Some context for this work I can think of:

• this project needs to prioritize automated testing, and this PR should add OpenBSD (and maybe OpenBGPD too) into the scope for testing
• my dev pipeline currently processes ADD_PATH support, plus some more features, in the dev branch (see ADD_PATH and other features bgpfix#5) - which should be merged into the main branch soon - when this happens, do you think you could re-base your commits on top of that? in the meantime, I'll try to go through your changes and make my mind as to how to support OpenBSD in bgpipe

@robertkeizer A few comments as I'm back to this PR:

1. I've released bgpipe v0.9.0 and merged ADD_PATH, grep, and caps #6 into main. Could you please re-base your work on the top of the new dev branch?

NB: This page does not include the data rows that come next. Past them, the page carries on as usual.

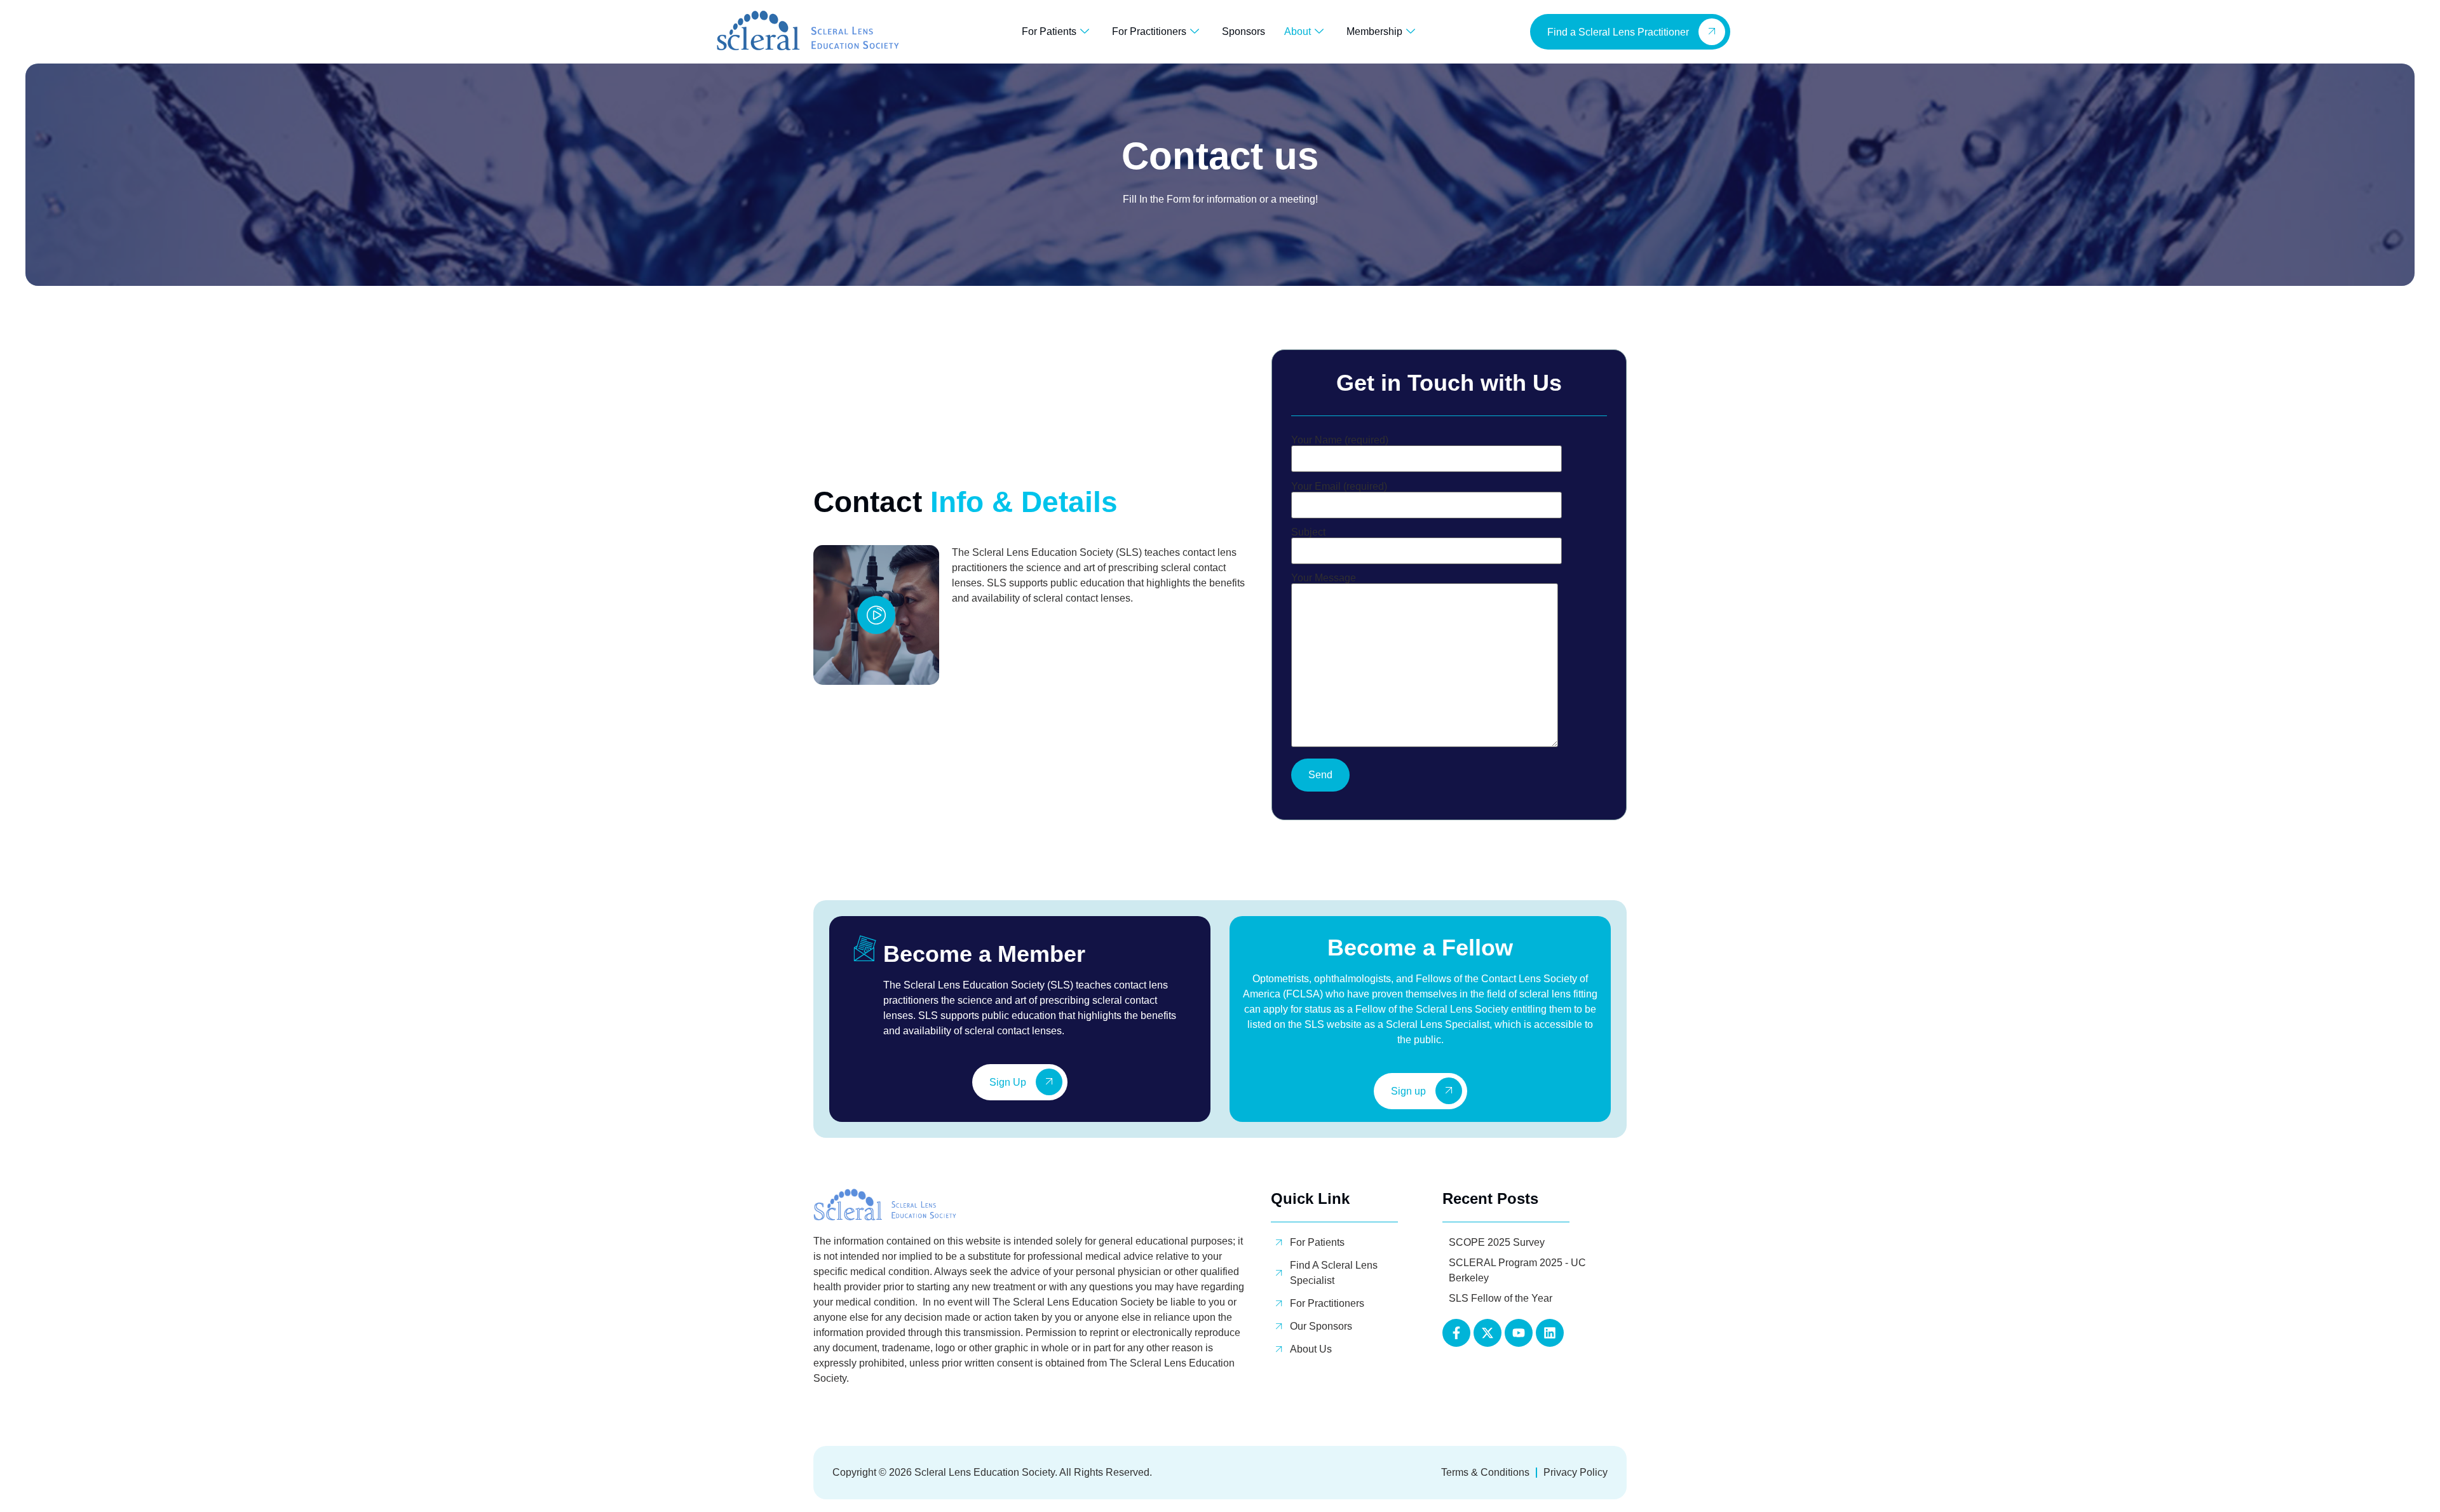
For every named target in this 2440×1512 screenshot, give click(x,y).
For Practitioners (1149, 31)
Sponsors (1243, 31)
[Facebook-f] (1456, 1333)
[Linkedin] (1550, 1333)
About (1297, 31)
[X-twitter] (1487, 1333)
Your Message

2. I'm trying to understand the OpenBSD's TCP-MD5 context and expected behavior. IIRC, you think people would expect bgpipe to fail to start if TCP-MD5 was requested but security association was not setup. However, I found that OpenBGPD will happily setup the keys if configured in bgpd.conf(5): see https://github.com/openbgpd-portable/openbgpd-openbsd/blob/master/src/usr.sbin/bgpd/pfkey.c#L532. Thus, I'm a bit towards the OpenBGPD way (setup the association if needed), but also provide a flag (eg. --ipsec) to skip that and do things the way you suggested. What do you think?

3. Is there anything I could do to help you in finishing this PR? I really like your initiative and would love to see this merged and released soon. Thank you!

Hey @pforemski , thanks for the feedback.

1. Absolutely; I'll rebase and also clean it up a bit in terms of commits.

2. After thinking about this a bit more, I think you're 100% right; Ideally the TCP-MD5 security association should be attempted to be setup and "just work" if possible. My original thinking was flawed, and if a permission error occurs around not running bgpipe with the permissions to create the security association, erroring out at that point makes sense.

I'm wondering what happens to the security assocation if bgpipe sets one up and is subsequently killed or exits abnormally, but I suppose that's an easy RTFM and test as part of the PR work really.

3. You've done that by responding to the PR and being clear about what you think should be done and why. This PR was very much a "I made it work, I should at least clean it up a bit and toss a draft PR in to see what next steps should be" kind of situation

Great, let me know if/when I can be of any help here. Happy to test this when you're done on OpenBSD 7.6 :-) (take your time, no rush)

Using sr.ht for some OpenBSD builds and tests ( this link for reference ).